> DOCUMENT EXTRACT
(above photos: seagulls and beachgoers)
The title of today's post might be a little misleading for those living along the coast. If the sea breeze kicks in like it did yesterday by 1pm then the immediate coast shouldn't be any warmer than it's been the past week. It's the inland areas that will feel the pinch today, tomorrow, Friday, Saturday, Sunday.......ad naseum....with the high temperature flirting with near record levels, which really isn't saying all THAT much considering we just finished summer, and we're pretty used to the heat anyway. But just as a CYA...if we don't get the sea breeze expect a high around 94, but again...I think we'll get one that will penetrate no further west than between US1 and I-95.
Well actually, the coast could get pretty darned hot too on Saturday. All this because we have stacked high pressure centers over the state creating some tremendous subsidence and compressional heating. However, the high at the lower levels should start to shift off to the east during the course of the day which will allow the diurnally driven sea breeze to develop. The front that was across north central portions of the state yesterday has all but died a painless death...it's tail end waved good bye last night right at sunset as cloud cover started to clear and shower/storm activity developed down by Lake Okeechobee.

> DATA SHOWN
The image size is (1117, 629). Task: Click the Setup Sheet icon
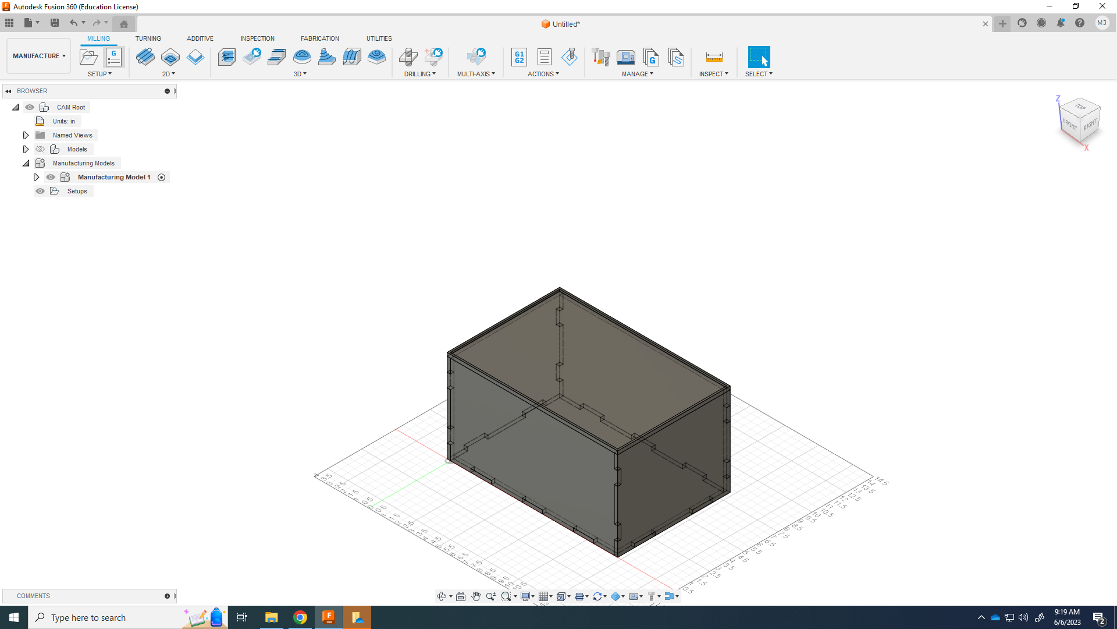(x=544, y=57)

> TASK PROMPT
Carry on the weather post above about the inland heat and the sea breeze, writing on from its final sentence.

> OUTPUT FOR THIS TASK
Looks like that will be about the only area to see precipitation today as well..if even that. Overall, it looks like a dry one across the boards. I'm not even going to give potential sea breeze / land breeze developing storms a plug on this one, as dry air aloft has really moved in and the possibility simply does not exist. At least not currently. Saturday might be the hot one right along the coast though as another front will be trying to impinge on home territory and the high pressure center will be well off to the ENE by a couple hundred miles at least, thus we could end up being minus a sea breeze.
As suspected yesterday, despite what the one model was advertising as far as a frontal passage is concerned does not appear to be a reality; however, it does appear that we will see a wind shift for 36-48 hours to the NE and ENE as high pressure sneaks in from the west by early next week, but that will be short-lived as another series in the train of frontal systems approaches and the veer on around to the south...none of which will cool us down...at least not in the short to mid term.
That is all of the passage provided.